How to complete this task: Every line from the line containing "Where should I click to: Toggle" through the end of the data is to be reproduced exactly, excluding pictures.

Data supplied:
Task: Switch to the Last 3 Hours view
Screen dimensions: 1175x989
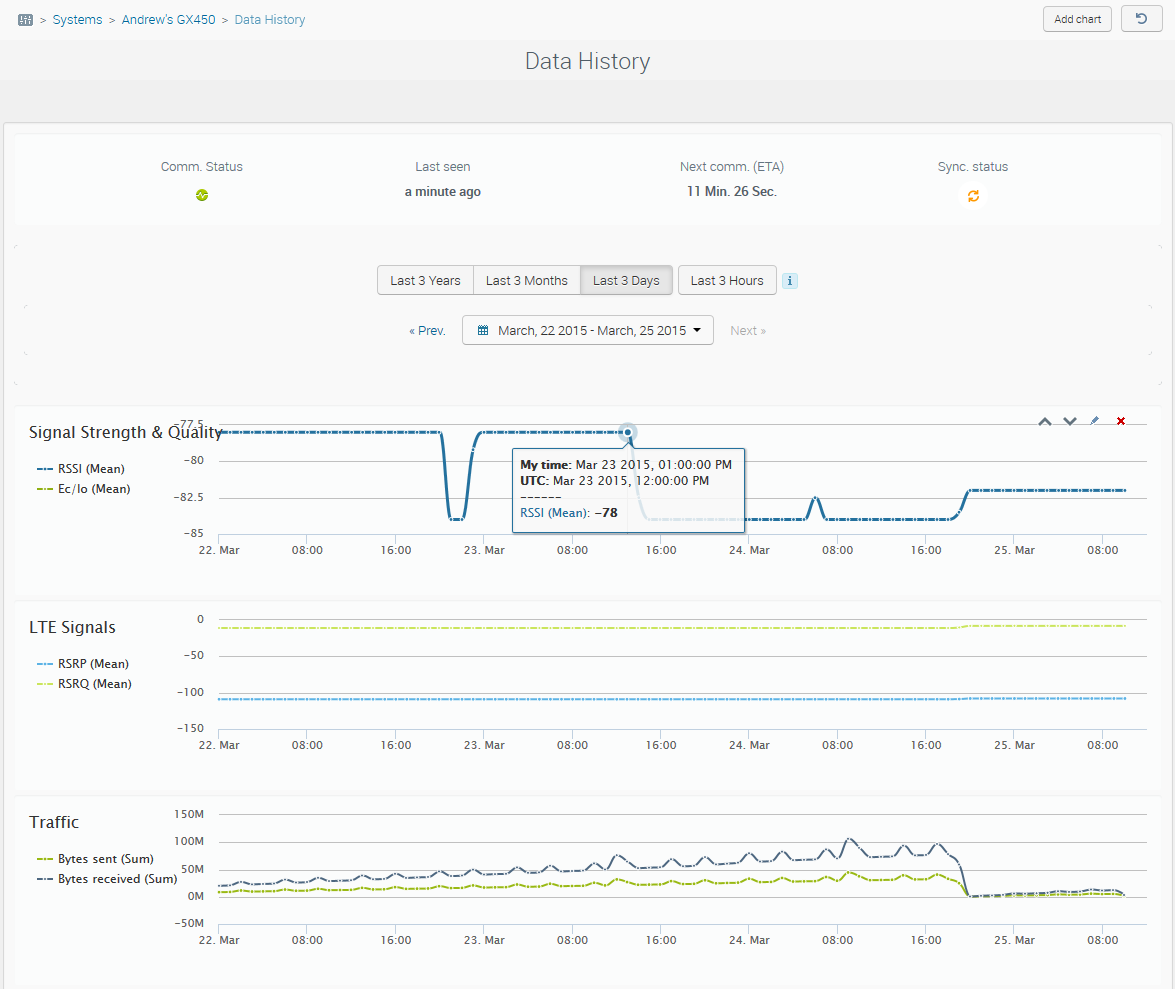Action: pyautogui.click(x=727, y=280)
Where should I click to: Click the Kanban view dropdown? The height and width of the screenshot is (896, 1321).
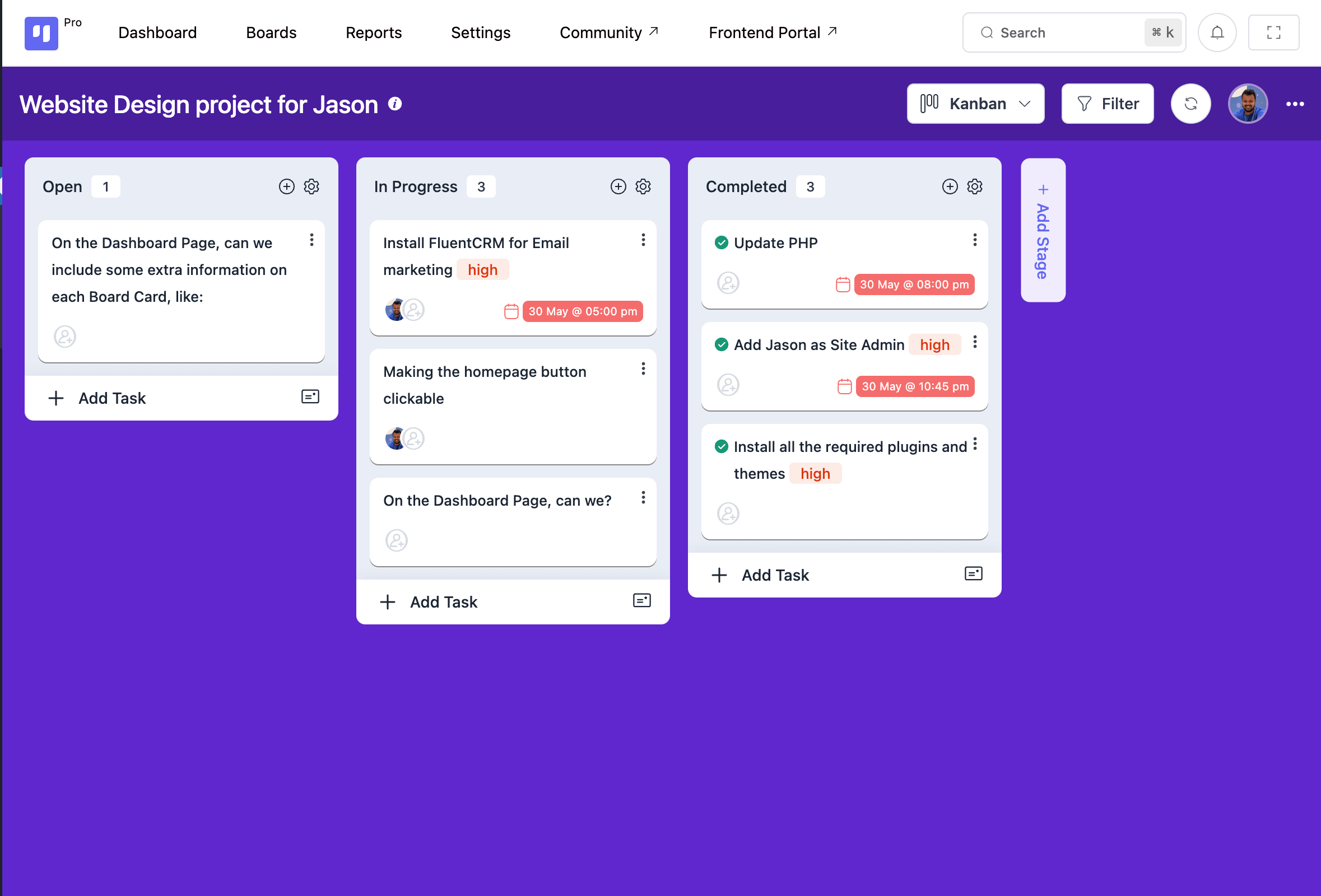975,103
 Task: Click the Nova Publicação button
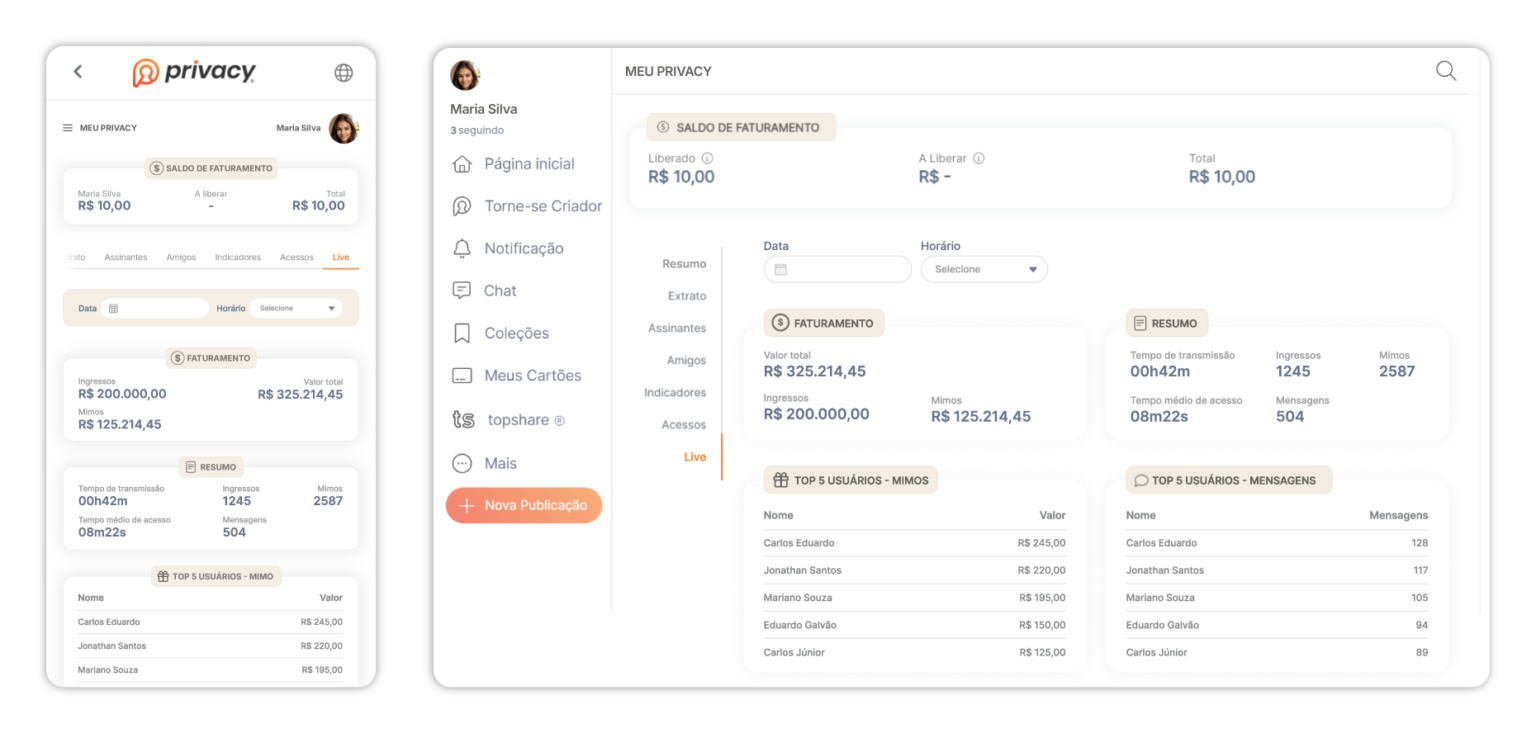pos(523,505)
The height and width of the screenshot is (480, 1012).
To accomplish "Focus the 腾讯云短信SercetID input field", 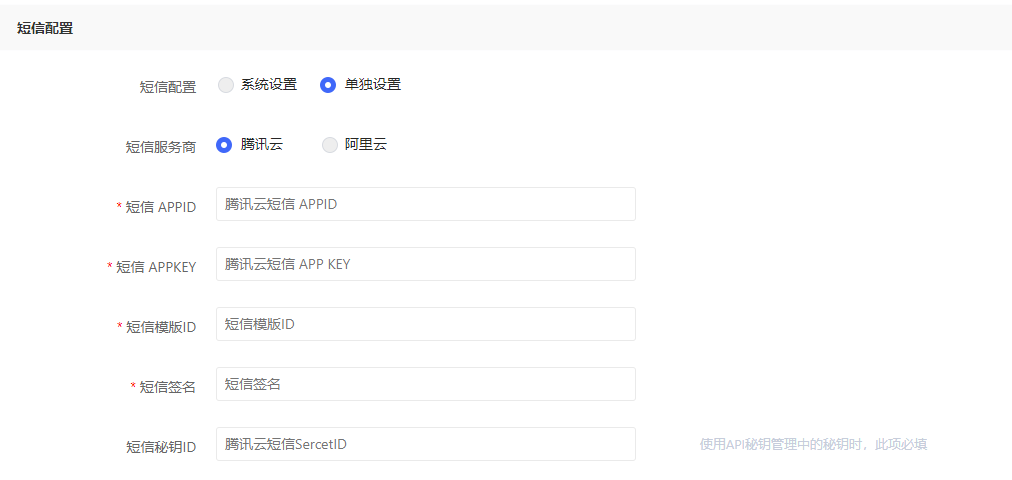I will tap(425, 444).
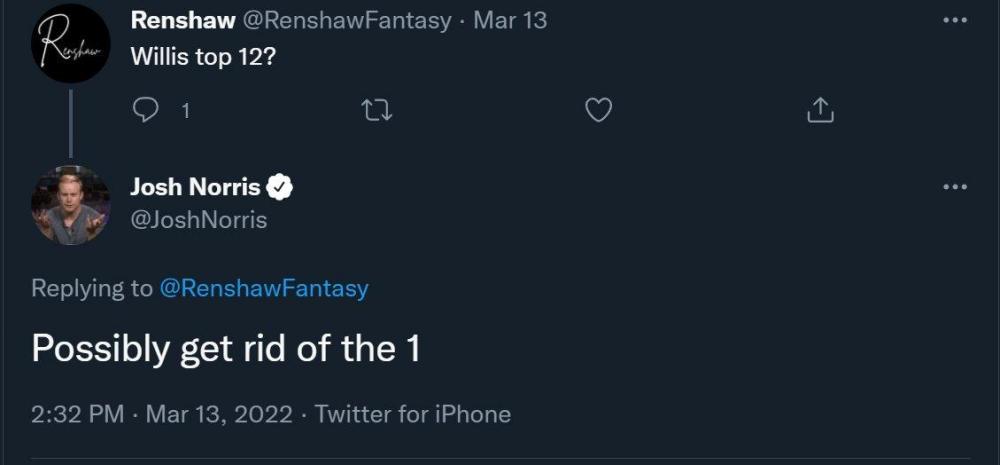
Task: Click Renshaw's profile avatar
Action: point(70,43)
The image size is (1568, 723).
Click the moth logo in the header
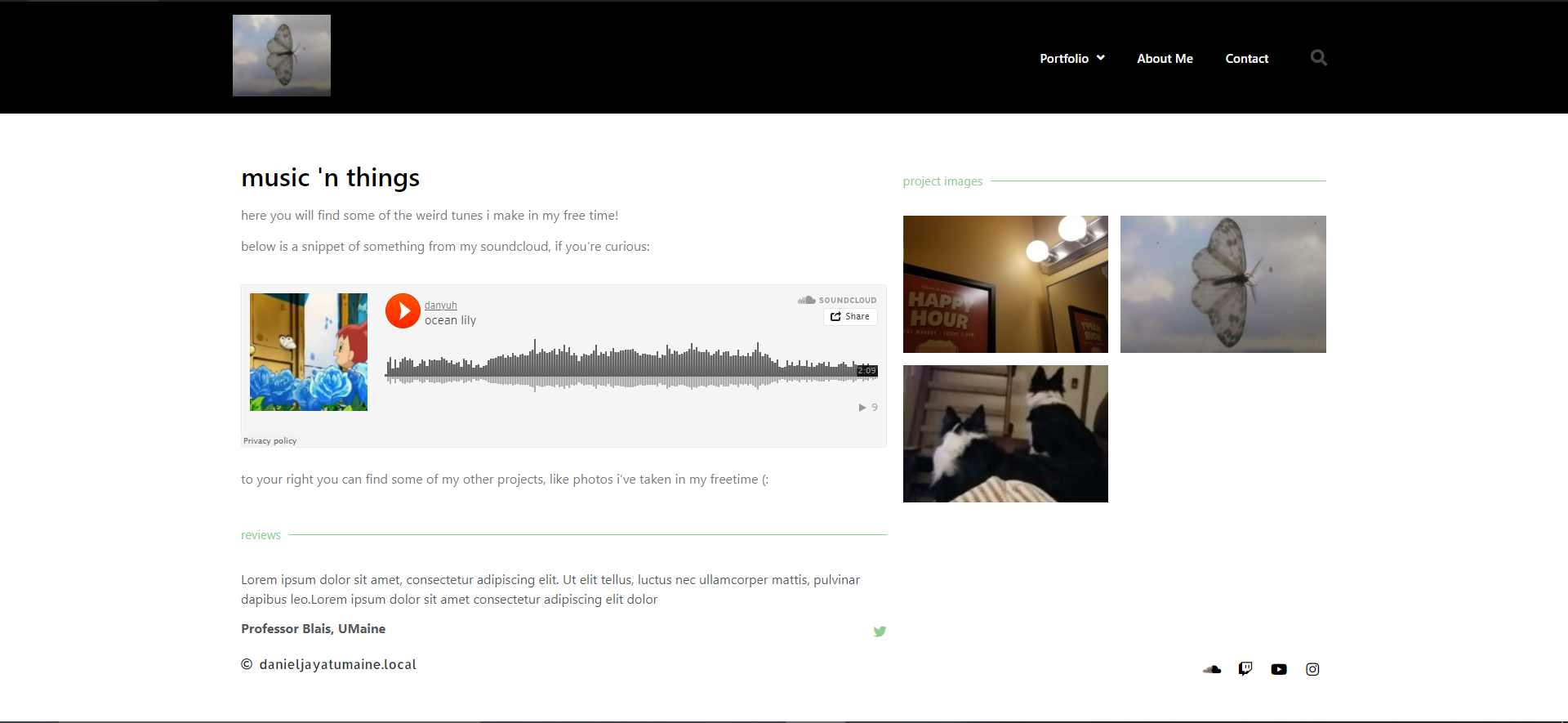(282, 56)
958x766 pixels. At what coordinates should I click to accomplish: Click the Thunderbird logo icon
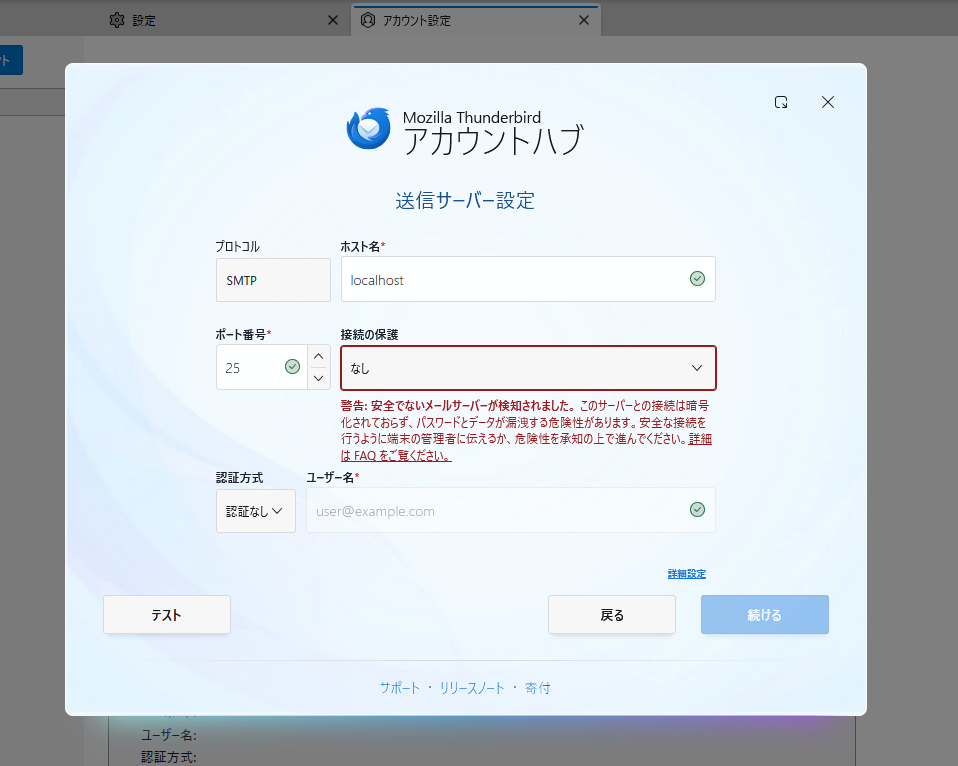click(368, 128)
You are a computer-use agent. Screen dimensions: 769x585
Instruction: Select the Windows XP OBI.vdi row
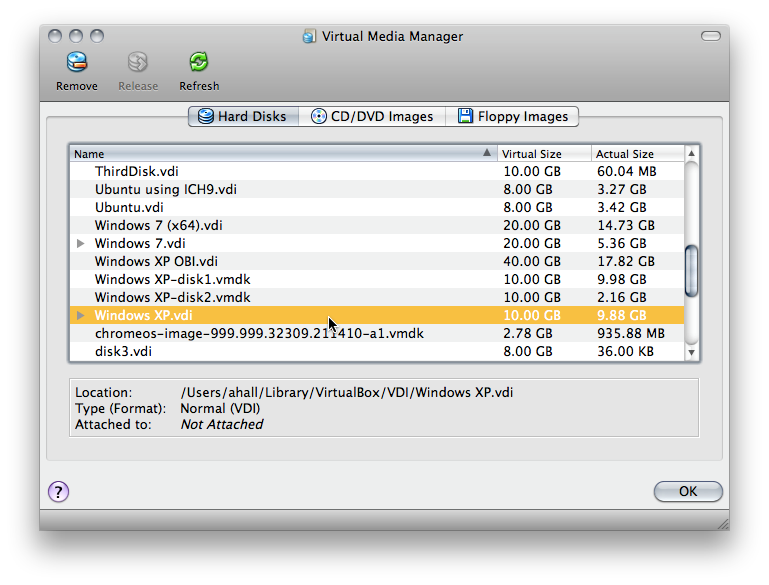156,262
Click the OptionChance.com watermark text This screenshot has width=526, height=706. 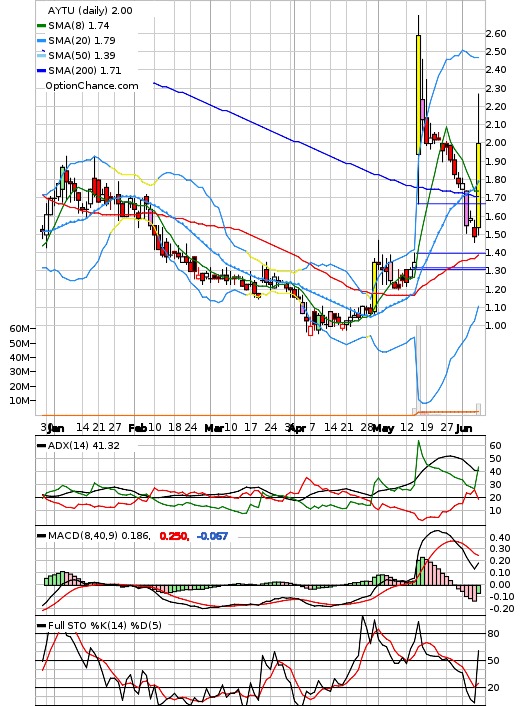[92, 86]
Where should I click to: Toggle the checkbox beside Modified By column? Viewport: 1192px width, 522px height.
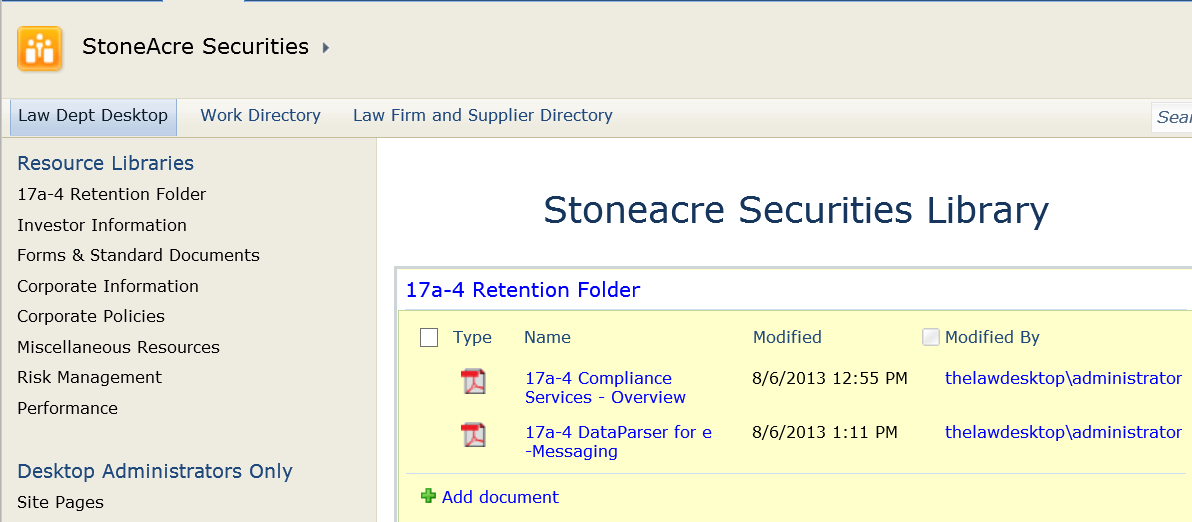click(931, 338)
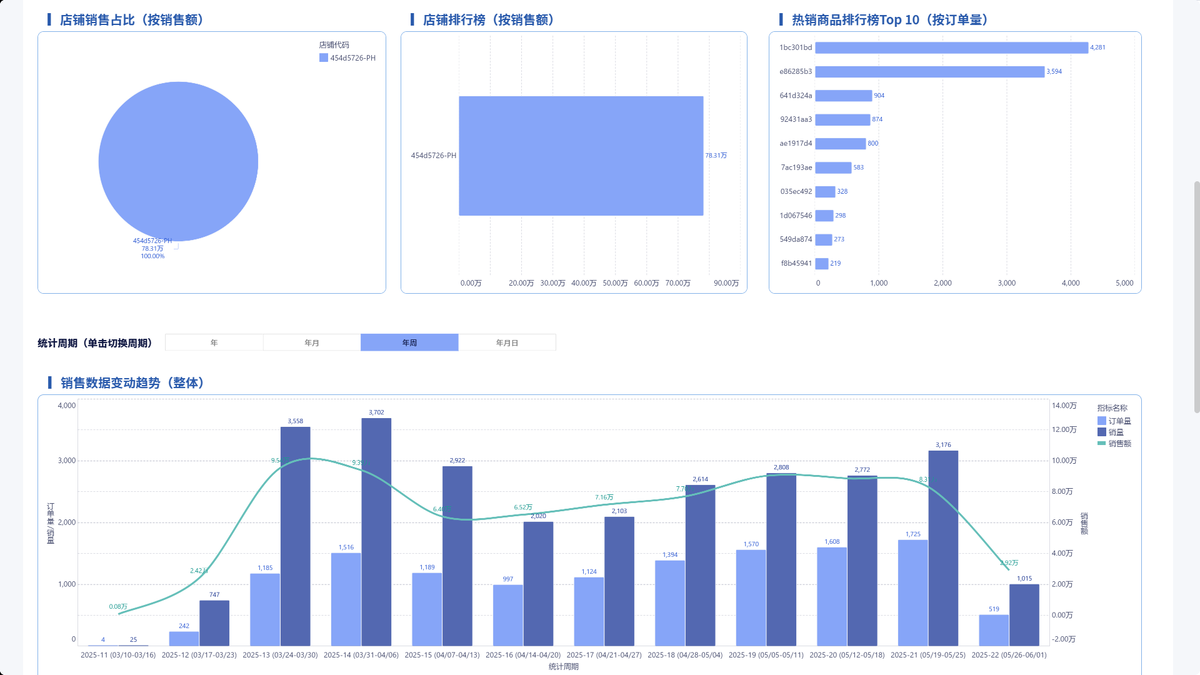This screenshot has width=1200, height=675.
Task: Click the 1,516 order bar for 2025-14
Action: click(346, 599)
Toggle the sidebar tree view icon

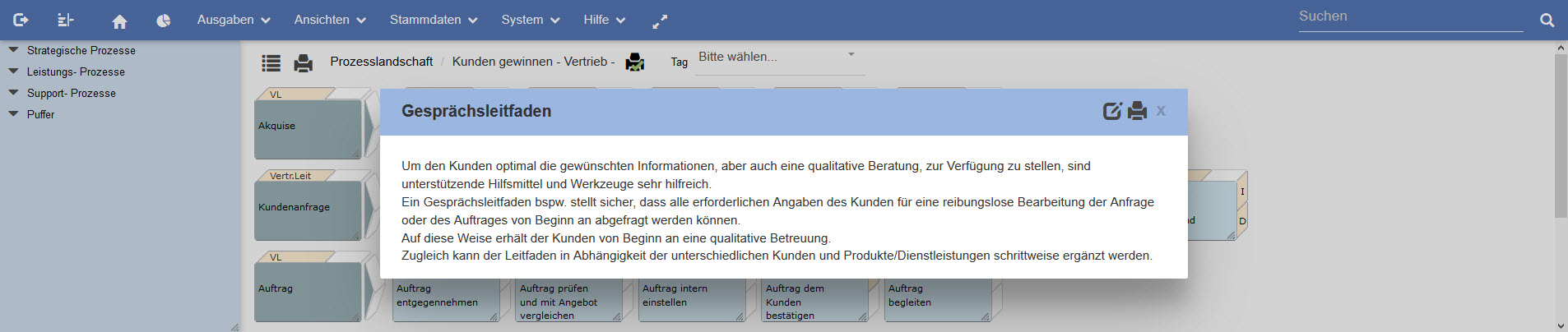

Task answer:
Where should I click to: Toggle the checkbox beside Modified By column? Viewport: 1192px width, 522px height.
click(931, 338)
This screenshot has width=1200, height=675.
Task: Click the 1,516 order bar for 2025-14
Action: click(346, 599)
Toggle the sidebar tree view icon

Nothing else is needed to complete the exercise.